- [Exercise]:
Give the records below again, word for word. No pictures belong in the copy.

━━ Data in this exercise

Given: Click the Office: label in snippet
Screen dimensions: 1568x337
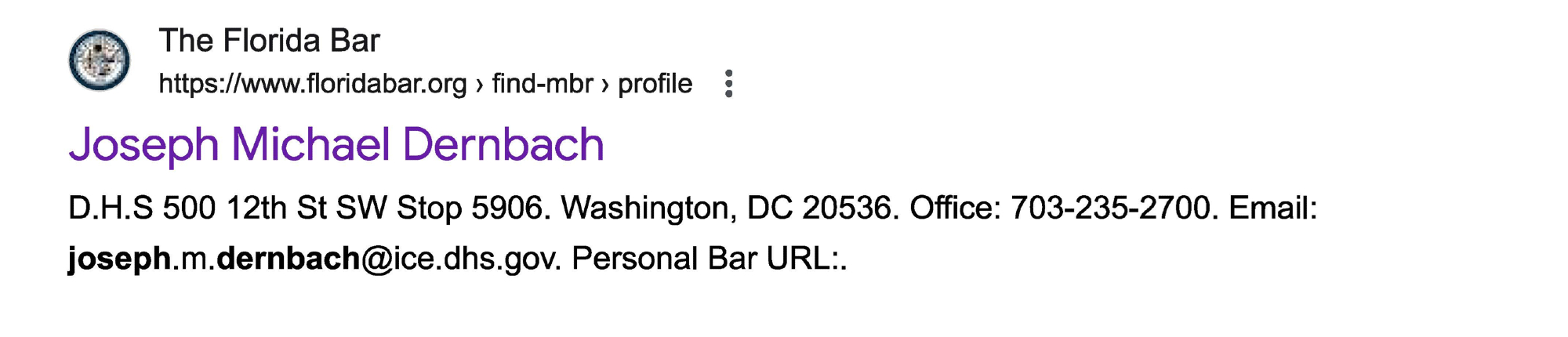Looking at the screenshot, I should tap(955, 208).
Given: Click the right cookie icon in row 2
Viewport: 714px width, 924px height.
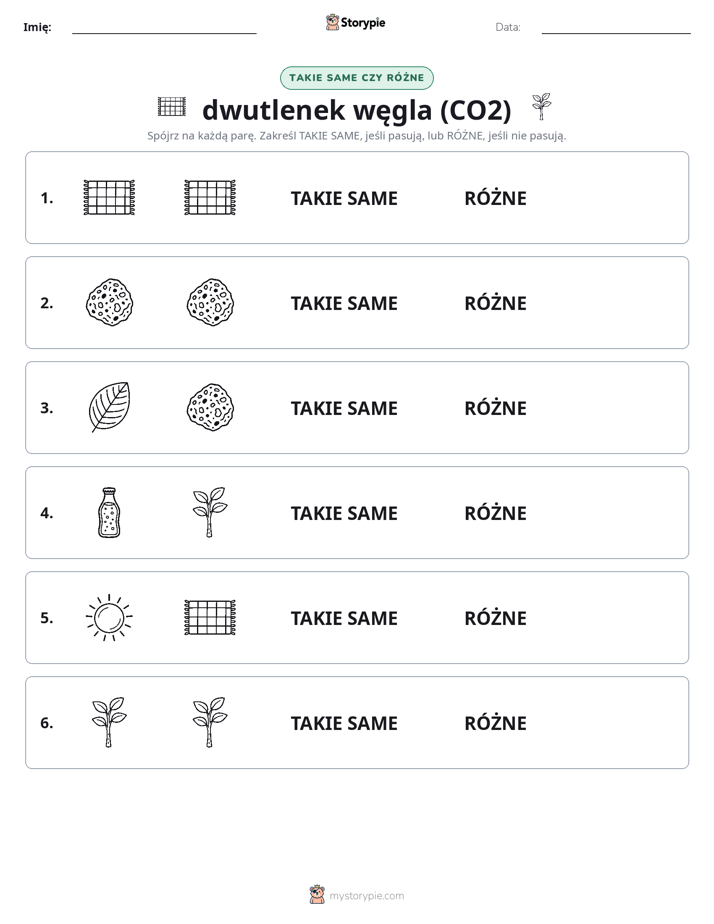Looking at the screenshot, I should click(x=210, y=302).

━━━━

- [Response to the task]:
Given: Click the Office: label in snippet
Screen dimensions: 1568x337
Looking at the screenshot, I should tap(955, 208).
Given: Click the right cookie icon in row 2
Viewport: 714px width, 924px height.
Looking at the screenshot, I should click(x=210, y=302).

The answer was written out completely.